[Start of section]

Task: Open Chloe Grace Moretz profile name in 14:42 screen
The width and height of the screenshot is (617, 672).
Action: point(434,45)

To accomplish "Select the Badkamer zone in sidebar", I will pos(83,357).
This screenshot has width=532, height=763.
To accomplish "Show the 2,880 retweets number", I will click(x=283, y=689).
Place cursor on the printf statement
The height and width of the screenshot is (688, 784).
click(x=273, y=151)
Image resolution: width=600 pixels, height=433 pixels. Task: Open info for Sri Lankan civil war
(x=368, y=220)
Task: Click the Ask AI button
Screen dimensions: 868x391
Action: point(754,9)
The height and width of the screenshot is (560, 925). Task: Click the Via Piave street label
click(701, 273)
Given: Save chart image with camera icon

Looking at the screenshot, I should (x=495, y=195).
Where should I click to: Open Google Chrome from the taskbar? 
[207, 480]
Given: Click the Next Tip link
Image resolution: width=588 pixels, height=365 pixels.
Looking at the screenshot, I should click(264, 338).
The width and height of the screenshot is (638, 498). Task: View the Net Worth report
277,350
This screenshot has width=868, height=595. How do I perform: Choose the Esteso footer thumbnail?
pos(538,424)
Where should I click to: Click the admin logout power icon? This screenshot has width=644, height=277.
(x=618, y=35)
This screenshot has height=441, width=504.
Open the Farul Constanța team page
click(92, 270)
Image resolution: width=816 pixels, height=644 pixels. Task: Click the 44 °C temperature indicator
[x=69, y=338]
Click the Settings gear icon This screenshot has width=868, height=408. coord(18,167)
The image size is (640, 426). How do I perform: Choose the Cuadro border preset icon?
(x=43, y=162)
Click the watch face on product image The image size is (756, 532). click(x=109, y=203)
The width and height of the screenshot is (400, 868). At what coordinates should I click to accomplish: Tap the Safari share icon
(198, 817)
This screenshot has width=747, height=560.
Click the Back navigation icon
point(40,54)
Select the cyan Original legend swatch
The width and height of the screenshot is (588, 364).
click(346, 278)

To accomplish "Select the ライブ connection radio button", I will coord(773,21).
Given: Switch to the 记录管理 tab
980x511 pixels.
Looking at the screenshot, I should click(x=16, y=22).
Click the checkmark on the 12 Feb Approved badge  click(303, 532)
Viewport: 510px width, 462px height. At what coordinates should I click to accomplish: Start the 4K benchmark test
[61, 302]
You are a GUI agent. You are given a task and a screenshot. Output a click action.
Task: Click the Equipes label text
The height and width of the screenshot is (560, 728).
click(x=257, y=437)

[End of section]

▶ _Task details_: For the data above, count every line in which the string "button" appears, and answer with the count only.

▶ _Response_: 2